Real Estate

Real Estate Investment: Expectation Vs Reality?

Real estate over the past few years have been on the upswing. The highs of 2007-08 have been surpassed and few areas are currently quoting at even 40-50% premium than previous highs. It has indeed been the most preferred asset class for Indian Households, so the million dollar question is whether you would continue to see such sharp up moves in real estate??

The answer to this question is not simple. It’s more to do with your expectation of the returns. Historically, it’s seen that over the past 25 years real estate has given a compounded annualized return in the range of 17-18% as compared to equities which has give returns in the range of 15-16%, Gold in the range of 7-8% & fixed deposits which in the range of 6-7%.

Rs. 1,00,000/- invested 25 years ago in real estate would have become 50 times i.e. Rs.50,00,000/-

The thumb rule for expecting return by investing your money in a riskier asset (real estate/equities) should yield atleast 5-6% in excess of the least risky Bank Fixed Deposits. Therefore the targeted return should be around 14-15% p.a with 7-8% net return after adjusting inflation & other taxes.

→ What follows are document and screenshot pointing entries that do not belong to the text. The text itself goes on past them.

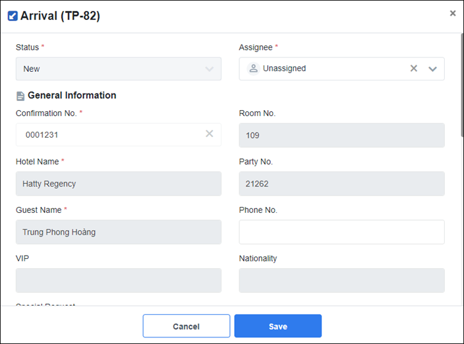Image resolution: width=464 pixels, height=344 pixels.
Task: Click the dialog's vertical scrollbar
Action: click(461, 86)
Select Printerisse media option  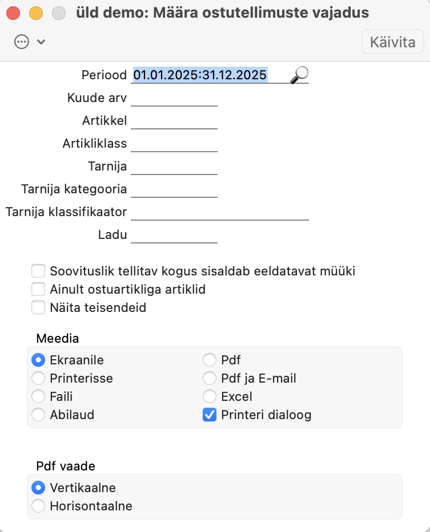38,378
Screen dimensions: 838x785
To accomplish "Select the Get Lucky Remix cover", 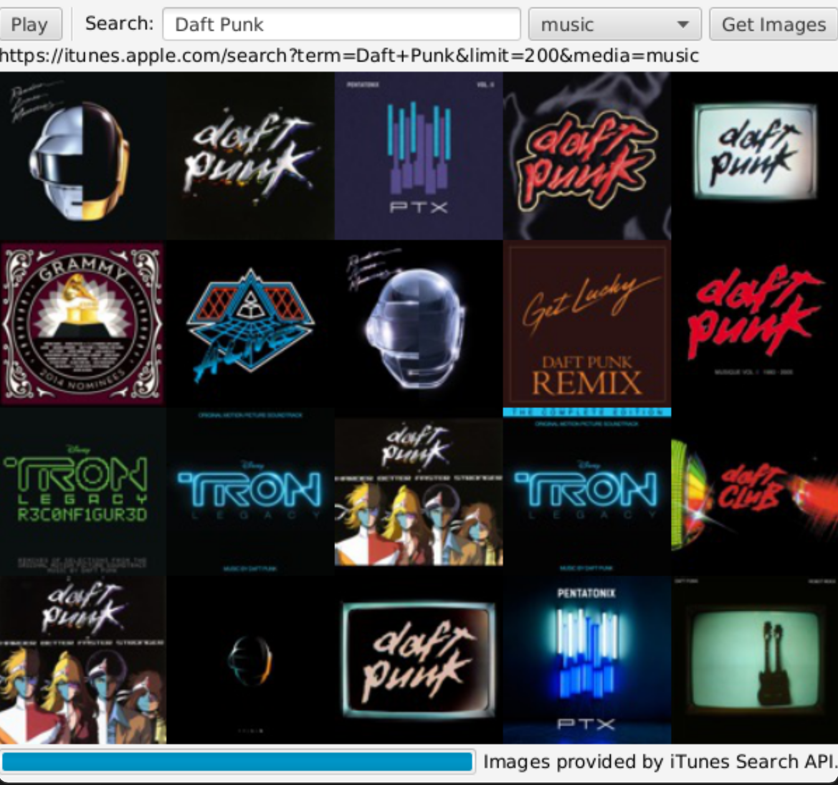I will click(586, 324).
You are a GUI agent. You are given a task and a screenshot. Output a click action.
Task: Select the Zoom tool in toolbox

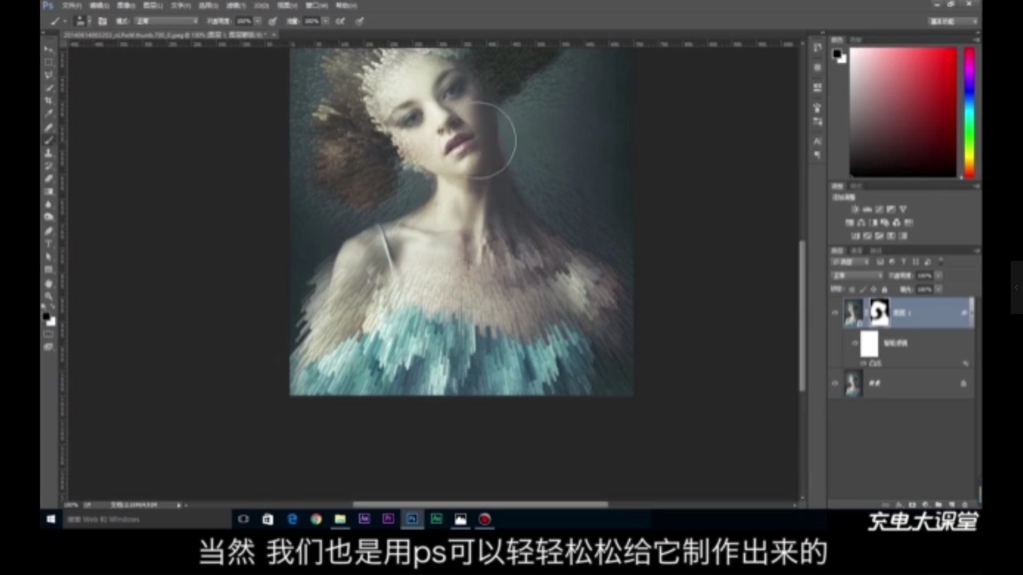click(x=48, y=296)
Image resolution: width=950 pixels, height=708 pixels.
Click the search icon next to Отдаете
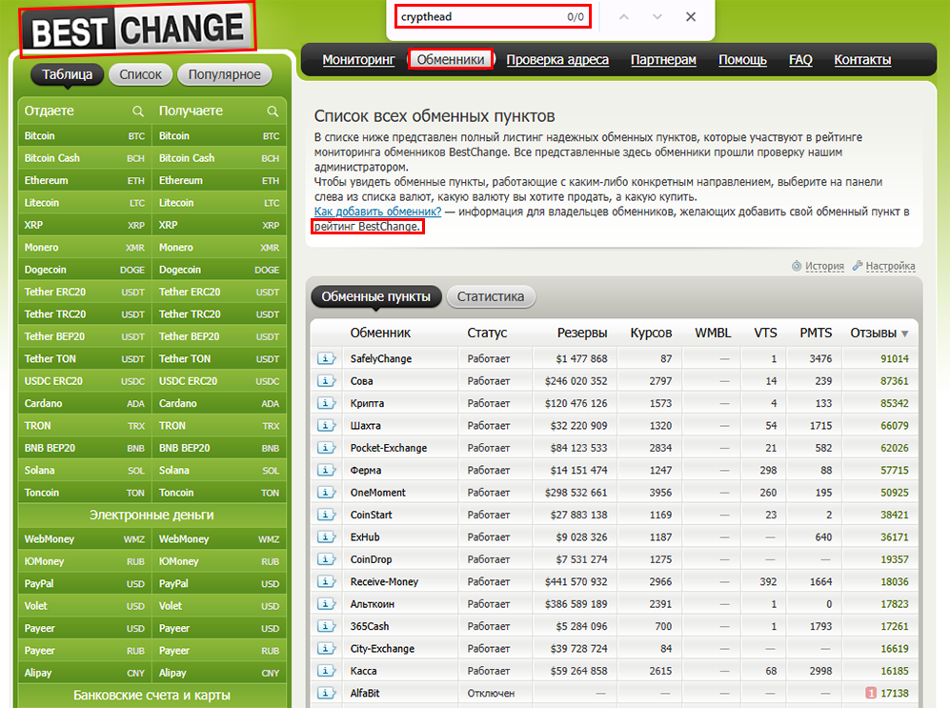[138, 111]
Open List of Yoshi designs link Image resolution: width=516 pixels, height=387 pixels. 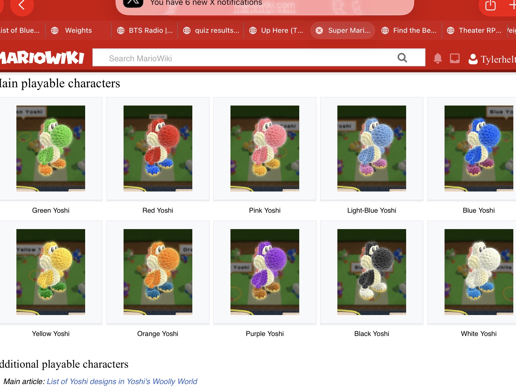coord(122,381)
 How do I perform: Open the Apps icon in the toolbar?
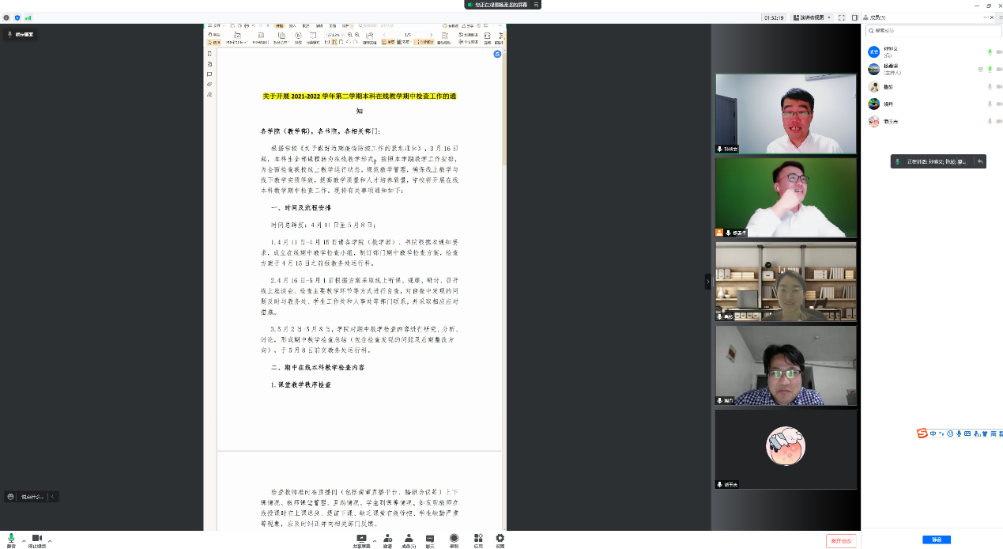tap(478, 539)
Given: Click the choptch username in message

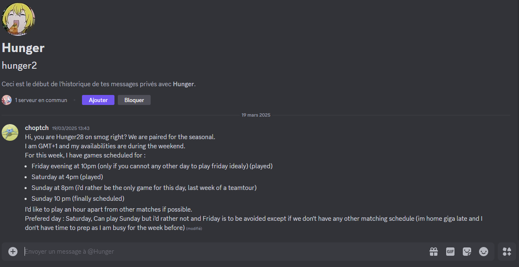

Having witnessed such huge rallies over the past few years in real estate even as high as 50-60%p.a in some areas keeps us wondering that whether we have we missed out on rally?? What these returns have typically done to investors is, raised their expectations which makes it even difficult for them to accept any return less than average 25-30%p.a. These are clearly aberrations therefore any asset class over a period of time attains its fair value and the returns look more reasonable. The same happened during stock market rally from 2005-2008 when everything looked so promising and even today in 2013 we haven’t revisited those highs yet.

Expectations from your investments should be reasonable (in line with long term averages) to enjoy good returns from it and avoid any situation of panic & stress.

Real estate as an asset class is unique it’s in own way. It’s a tangible asset class that’s productive and yields you dividend in the form of rent along with capital appreciation.

Land is a commodity that is limited and can’t be produced or multiplied. As the population grows so does the requirement of land and so on the prices depending on several other factors.

It will continue to make money for investors but the only question to ask yourself is about your expectation of the return!!!